A Los Alamos National Laboratory worker failed to close a cooling system valve, causing a 200-gallon spill of contaminated water that resulted in some of the liquid flowing into an air vent and an inactive glove box used for handling radioactive materials.
The July 19 incident at the lab’s plutonium facility, known as PF-4, has spurred an internal probe, according to the Defense Nuclear Facilities Safety Board, a government watchdog.
The safety board’s most recent weekly report said the spill resulted from a worker not closing a valve after refilling a water tank, coupled with another spring-closed valve not clamping shut.
Workers discovered mildly radioactive water on the facility’s first floor near a pump room and a small amount of water in the basement, a lab spokesman wrote in an email, adding all of it was contained within the building.
“There was no risk to employees, public health and safety, or the environment,” he wrote. “The majority of cleanup is complete, and the laboratory is conducting a fact-finding mission to determine the cause of the incident and will develop appropriate corrective actions.”
The safety board expressed some concern about the water draining into a vent and then through a glove box, a sealed compartment with attached gloves that workers use to handle radioactive items.
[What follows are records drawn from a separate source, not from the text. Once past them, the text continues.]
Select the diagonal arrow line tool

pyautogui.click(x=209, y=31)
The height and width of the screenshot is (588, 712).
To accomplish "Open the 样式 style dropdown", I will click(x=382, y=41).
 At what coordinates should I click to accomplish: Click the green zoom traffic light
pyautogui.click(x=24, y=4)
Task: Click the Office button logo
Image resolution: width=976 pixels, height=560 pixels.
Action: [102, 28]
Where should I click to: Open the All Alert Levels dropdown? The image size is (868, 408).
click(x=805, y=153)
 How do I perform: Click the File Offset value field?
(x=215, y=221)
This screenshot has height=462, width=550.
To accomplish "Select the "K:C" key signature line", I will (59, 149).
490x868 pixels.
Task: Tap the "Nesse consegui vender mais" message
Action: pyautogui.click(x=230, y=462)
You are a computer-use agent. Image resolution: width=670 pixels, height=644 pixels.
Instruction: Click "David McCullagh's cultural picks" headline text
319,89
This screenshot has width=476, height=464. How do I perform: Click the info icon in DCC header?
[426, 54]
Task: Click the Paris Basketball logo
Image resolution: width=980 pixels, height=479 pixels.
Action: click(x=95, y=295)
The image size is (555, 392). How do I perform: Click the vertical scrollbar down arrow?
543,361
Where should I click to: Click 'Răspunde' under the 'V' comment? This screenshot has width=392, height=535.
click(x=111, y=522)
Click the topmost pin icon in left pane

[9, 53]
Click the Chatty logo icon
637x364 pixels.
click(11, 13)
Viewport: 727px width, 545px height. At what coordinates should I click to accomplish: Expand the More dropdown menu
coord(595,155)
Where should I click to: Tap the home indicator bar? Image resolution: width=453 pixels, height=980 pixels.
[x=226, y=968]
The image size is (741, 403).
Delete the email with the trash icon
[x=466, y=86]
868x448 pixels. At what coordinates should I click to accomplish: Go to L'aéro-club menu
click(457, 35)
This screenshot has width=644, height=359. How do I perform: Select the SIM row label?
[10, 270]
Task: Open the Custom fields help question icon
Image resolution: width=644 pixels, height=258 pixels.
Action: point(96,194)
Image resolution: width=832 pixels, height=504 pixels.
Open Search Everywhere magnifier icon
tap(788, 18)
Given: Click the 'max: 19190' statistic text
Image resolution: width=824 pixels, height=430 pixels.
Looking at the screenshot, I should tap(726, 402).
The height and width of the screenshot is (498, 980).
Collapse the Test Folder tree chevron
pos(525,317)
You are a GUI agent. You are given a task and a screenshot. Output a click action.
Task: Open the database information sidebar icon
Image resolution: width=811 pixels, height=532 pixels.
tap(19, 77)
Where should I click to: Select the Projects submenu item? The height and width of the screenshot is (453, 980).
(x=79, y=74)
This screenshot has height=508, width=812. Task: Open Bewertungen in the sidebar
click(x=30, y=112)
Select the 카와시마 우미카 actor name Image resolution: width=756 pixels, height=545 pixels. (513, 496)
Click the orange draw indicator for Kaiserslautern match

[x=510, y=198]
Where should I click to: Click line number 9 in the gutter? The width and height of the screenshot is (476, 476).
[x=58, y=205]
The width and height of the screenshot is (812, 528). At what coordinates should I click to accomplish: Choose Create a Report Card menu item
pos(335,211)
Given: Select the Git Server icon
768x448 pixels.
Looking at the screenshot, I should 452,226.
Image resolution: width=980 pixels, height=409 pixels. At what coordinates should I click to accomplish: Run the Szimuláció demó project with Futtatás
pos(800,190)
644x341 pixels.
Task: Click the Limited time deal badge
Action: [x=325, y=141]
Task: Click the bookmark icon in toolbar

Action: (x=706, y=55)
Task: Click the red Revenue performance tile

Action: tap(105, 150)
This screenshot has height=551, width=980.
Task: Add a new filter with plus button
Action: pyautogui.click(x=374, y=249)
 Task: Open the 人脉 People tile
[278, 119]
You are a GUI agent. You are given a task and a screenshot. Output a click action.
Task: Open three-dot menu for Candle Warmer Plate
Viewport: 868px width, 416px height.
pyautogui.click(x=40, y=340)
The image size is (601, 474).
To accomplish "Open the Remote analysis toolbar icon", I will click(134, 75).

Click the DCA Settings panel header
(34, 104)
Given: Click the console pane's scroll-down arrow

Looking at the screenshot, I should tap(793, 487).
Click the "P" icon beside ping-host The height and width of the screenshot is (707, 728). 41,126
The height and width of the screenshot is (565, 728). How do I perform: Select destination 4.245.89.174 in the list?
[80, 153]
The report suggests an inflow of such water into an active glove box containing radioactive components, debris or residue could be hazardous.
Personnel will “evaluate whether water ingress into glove boxes through the ventilation system could result in an unanalyzed criticality scenario,” the report said.
Criticality is a nuclear chain reaction strong enough to continue by itself, which could trigger an explosion. Criticality can happen by placing too much radioactive material close together.
The report didn’t specify the purpose of the water, but it is commonly used in vault baths to cool certain plutonium containers.
The July spill is much smaller than the 1,800 gallons released in March when a worker also left open a valve. In that incident, an internal alarm failed to alert personnel working in the operations center.
In the most recent spill, lab workers were quickly alerted but mistook the alarm as one that goes off during routine maintenance, so they didn’t respond, the report said.
One critic of the lab’s nuclear operations said employees not being able to distinguish routine alarms from a real alarm requiring immediate action is troubling.
If an alarm system that’s supposed to improve safety instead causes more confusion — partly because workers aren’t taught the difference between one type of signal and another — then a mishap can escalate, said Greg Mello, executive director of nonprofit Los Alamos Study Group.
Confusion is more likely to occur now at PF-4 because new crews are there changing systems to gear up for producing plutonium pits for nuclear warheads, and many of them are unfamiliar with how everything works, Mello said.
In a high-hazard environment like this, production and safety are so closely intertwined as to be part of the same mission, Mello said.
“You can’t be too careful over there at PF-4,” he said. “The truth is, one accident can shut that place down for a long time.”